ASSIGNMENT:
Each line from the one containing "Given: Click the stopwatch stream timer icon" to the end of the data must be copied exactly, the first and last included; no other lines and no pictures belong in the copy.

Recorded data:

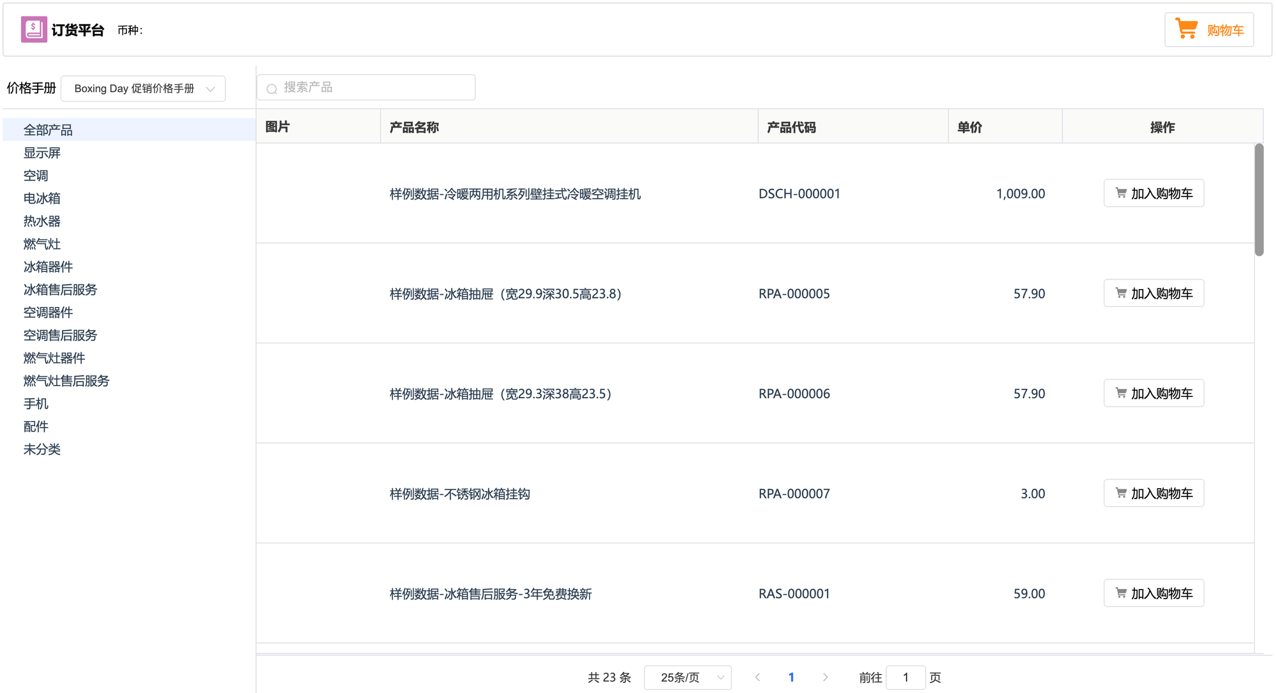Click the pink ordering platform logo
The width and height of the screenshot is (1276, 693).
(x=34, y=29)
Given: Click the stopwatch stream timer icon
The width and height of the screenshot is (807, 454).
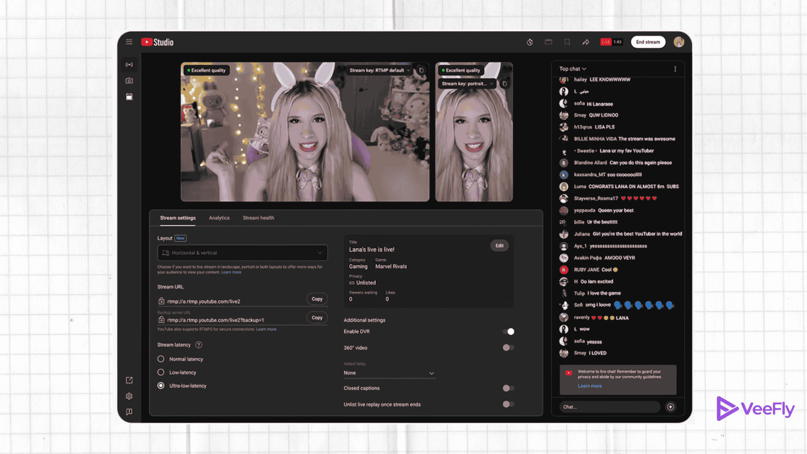Looking at the screenshot, I should pyautogui.click(x=529, y=42).
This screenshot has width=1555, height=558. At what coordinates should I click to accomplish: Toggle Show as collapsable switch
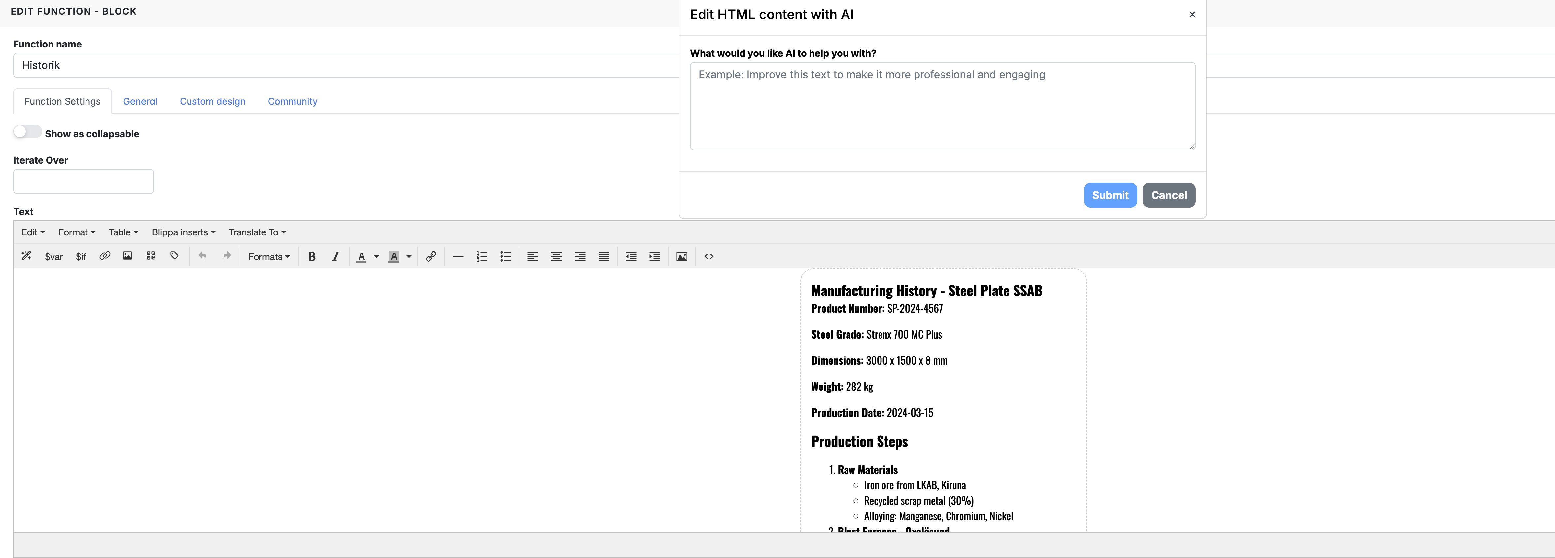pos(27,132)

WRITTEN SOLUTION:
Given: Click the stopwatch stream timer icon
The width and height of the screenshot is (807, 454).
Looking at the screenshot, I should pyautogui.click(x=529, y=42).
This screenshot has width=1555, height=558. At what coordinates should I click to accomplish: Toggle Show as collapsable switch
pos(27,132)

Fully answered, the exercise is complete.